Time isn’t on your side

as the Rolling Stones didn’t quite say. In Re 28 Pallant House [2013] UKUT 327 (LC), the Upper Tribunal was faced with an application for permission to appeal out of time. The appellant was the long leaseholder of a flat; LB Southwark was her landlord. There had been an LVT hearing concerning disputed service charges in which Southwark had been mostly successful. The LVT decision was issued on April 20, 2011.

On April 25, 2013 (i.e. almost two years after the LVT decision), the appellant sought permission to appeal. The LVT refused that application, noting that applications for permission to appeal had to be made within 21 days of the date on which the decision was sent to the parties and that no application had been made to extend that time. The LVT noted that it had no power to extend time once the 21 days had passed (note, it was wrong about that, see Grosvenor Estate Belgravia v Adams [2008] RVR 173).

The appellant then sought permission to appeal to the Upper Tribunal. The appeal application was again filed out of time. Now, the Upper Tribunal does have power to hear applications for permission to appeal out of time, but only if it is in “the interests of justice” to do so (reg.21(6), UT(LC) rules).

The appellant argued that the LVT had not properly informed her of her rights to appeal, and relied on Sch.1 of the Tribunal Procedure (First Tier Tribunal) Rules 2008. The only problem with that was, of course, that those rules didn’t apply to the LVT.

The merits of the underlying appeal was as follows. In a subsequent case involving Southwark (LB Southwark v Woelke), the LVT had found that Southwark hadn’t demanded service charges in accordance with the lease, such that nothing was owing. The appellant in the present case wanted to rely on that decision.

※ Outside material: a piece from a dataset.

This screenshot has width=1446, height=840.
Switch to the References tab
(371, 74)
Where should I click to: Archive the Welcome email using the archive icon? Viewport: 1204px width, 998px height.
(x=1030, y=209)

The problem, said the Deputy President of the UT, was that she hadn’t taken this point before the LVT. And she was out of time. And there was a principle of finality in litigation. And the Woelke case had just resulted in Southwark issuing fresh demands (i.e. it had delayed, not extinguished, liability). In short, it was not in the interests of justice to permit the appeal to proceed after such a long delay.